--- START Entries ---

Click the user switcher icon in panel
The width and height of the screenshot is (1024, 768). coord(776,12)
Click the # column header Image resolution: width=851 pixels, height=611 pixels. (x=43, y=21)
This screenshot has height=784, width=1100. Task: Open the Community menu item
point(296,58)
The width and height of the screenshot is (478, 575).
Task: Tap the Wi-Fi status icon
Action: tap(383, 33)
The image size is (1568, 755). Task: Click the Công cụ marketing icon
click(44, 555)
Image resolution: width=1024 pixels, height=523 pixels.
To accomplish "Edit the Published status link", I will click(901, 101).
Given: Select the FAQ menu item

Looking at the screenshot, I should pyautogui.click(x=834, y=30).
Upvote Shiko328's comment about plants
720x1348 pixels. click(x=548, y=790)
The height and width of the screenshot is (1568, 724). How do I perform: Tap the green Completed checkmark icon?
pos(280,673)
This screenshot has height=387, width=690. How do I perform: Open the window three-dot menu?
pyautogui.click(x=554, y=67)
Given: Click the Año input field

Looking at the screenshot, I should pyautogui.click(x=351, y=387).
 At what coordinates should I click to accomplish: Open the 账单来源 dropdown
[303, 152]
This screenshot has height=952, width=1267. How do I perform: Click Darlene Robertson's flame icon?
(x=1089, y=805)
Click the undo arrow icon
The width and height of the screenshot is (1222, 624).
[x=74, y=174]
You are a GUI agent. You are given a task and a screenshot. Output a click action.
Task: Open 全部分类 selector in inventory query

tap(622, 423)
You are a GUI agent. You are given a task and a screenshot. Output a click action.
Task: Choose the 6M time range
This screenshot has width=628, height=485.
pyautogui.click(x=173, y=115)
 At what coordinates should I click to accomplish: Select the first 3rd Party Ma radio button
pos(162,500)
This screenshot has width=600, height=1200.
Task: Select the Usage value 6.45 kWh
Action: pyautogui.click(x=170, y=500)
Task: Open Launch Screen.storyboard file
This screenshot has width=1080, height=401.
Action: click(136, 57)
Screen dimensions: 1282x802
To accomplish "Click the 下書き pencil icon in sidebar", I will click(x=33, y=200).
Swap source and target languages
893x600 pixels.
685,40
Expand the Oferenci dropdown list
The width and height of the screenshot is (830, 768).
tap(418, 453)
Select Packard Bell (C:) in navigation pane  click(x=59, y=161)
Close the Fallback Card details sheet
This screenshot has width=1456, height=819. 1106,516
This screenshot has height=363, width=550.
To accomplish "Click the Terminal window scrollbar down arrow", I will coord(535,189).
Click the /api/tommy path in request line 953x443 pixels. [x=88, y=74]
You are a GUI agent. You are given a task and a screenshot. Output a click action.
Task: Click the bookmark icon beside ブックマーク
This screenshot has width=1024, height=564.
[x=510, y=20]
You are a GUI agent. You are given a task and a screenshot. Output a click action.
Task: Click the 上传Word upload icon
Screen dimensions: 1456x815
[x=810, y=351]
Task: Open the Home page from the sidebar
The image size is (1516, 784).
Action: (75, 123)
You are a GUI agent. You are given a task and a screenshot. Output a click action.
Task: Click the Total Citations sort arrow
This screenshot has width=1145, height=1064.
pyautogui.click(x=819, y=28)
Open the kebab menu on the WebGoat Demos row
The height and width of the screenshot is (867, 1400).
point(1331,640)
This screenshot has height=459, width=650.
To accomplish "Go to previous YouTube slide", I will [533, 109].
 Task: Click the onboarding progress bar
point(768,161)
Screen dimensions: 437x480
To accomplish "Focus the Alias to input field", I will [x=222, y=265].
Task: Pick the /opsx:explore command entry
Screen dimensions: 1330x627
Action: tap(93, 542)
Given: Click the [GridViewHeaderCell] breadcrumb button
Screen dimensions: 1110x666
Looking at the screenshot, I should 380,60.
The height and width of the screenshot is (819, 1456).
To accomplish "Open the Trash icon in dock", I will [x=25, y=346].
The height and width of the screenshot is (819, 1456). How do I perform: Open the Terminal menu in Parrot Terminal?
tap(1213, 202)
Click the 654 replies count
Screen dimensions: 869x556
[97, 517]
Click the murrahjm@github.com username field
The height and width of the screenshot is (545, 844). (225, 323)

--- END Entries ---

> What you are asked to do:
Tally the rows that contain the string "field", treating uppercase and lowercase as different, and give only the count.

> Expected answer:
3